Regular Expressions
-------------------

Regular expressions (regexes or re’s) constitute an extremely powerful, flexible and concise language for matching elements in text ranging from a few characters to complex patterns. While mastering the syntax of the regular expression language does require climbing a learning curve, this learning curve is not particularly steep, and a newcomer can find herself performing useful tasks with regular expressions almost immediately. Efforts spent learning regular expressions quickly pay off--tasks that are well suited for regular expressions abound. Indeed, regular expressions are one of the most useful computer skills, and an absolutely critical tool for data scientists. 

This document will present basic regular expression syntax and cover common use cases for regular expressions: pattern matching, filtering, data extraction, and string replacement. We will present examples using grep - a Unix command to find lines of a text file with a given string in them. We create a Python version of grep to work with.

In [None]:
import re # https://docs.python.org/3/library/re.html

def printMatches(text, regex_expression):
    BACKGROUND_YELLOW = '\x1b[43m'
    COLOR_RESET  = "\x1b[0m"
    regex= re.compile(regex_expression)
    matches = regex.finditer(text)
    for m in matches:
        highlighted  = text[:m.start()] # the string before the regex match
        highlighted += BACKGROUND_YELLOW + text[m.start():m.end()] + COLOR_RESET 
        highlighted += text[m.end():] # the string after the regex match
        print(highlighted)
        print('\n')

def grep(regex_expression, file_name):
    f = open(file_name, "r")
    content = f.read()
    f.close()
    for line in content.split("\n"):
        printMatches(line, regex_expression)

For today's class, we'll be taking a look at  the ["Capital Project Tracker" from NYC Open Data.](https://data.cityofnewyork.us/Recreation/Capital-Project-Tracker/qiwj-i2jk)

One of the first things you may want to do is search for a literal – simply match the exact text in the document in question. For instance, if we want to find any mention of the word, "Highway"...

_Note that we have uploaded our "ParkProjects.txt" file directly into our Colab instance so that we can search it._ 

In [None]:
grep('Highway', './ParkProjects.txt')

That's all fine and well, but the goal here is to leverage the power and flexibility of regular expressions.

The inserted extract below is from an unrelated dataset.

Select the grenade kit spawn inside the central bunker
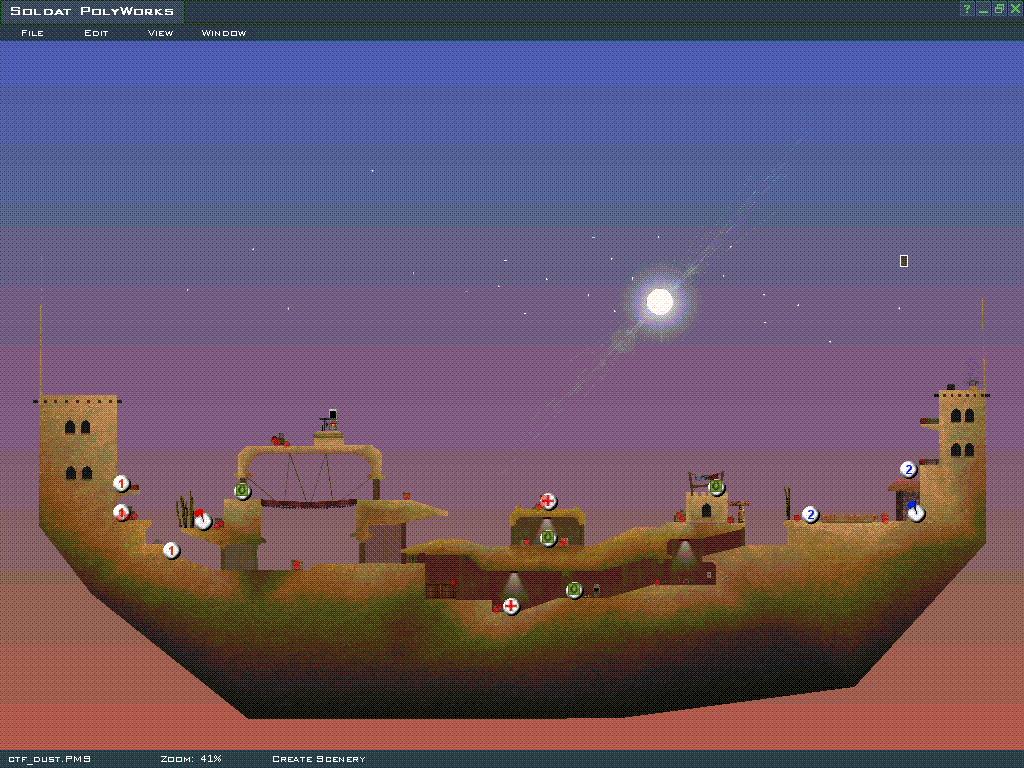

That's where atoms come into play. 

The simplest regular expressions are a sequence of "atoms".

## The dot (.) atom 

Matches any single character other than \n (newline) 

In [None]:
grep('Avenue . and', './ParkProjects.txt')

In [None]:
grep('Avenue . and Avenue .', './ParkProjects.txt')

## The bracket expression 

Defines a set of characters of which only one needs to be matched 

In [None]:
grep('Avenue [FG]', './ParkProjects.txt')

In [None]:
grep('[Pp]layground', './ParkProjects.txt')

You can also incorporate ranges into your brackets. For instance, we want the word "East" followed by any three numbers:

In [None]:
grep('East [0-9][0-9][0-9]', './ParkProjects.txt')

In [None]:
grep('East [0-9][0-9][^0-9]', './ParkProjects.txt')

## Anchors 

Are atoms used to define the location of a regex within a line :

- the `^` anchor specifies the beginning of the line 
- the `$` anchor specifies the end of a line
- the `\b` anchor specifies a word boundry 

In [None]:
grep('^Summary This project will reconstruct', './ParkProjects.txt')

In [None]:
grep('^Summary This project will construct', './ParkProjects.txt')

---

## Metacharacters 

Include "  \ ^ $ . | ? * + ( ) [ ] and \

These metacharacters help us match various, non-literal components of a sentence. In order to 'escape' them (aka, to search for that symbol itself) you need to proceed it with a backslash (\)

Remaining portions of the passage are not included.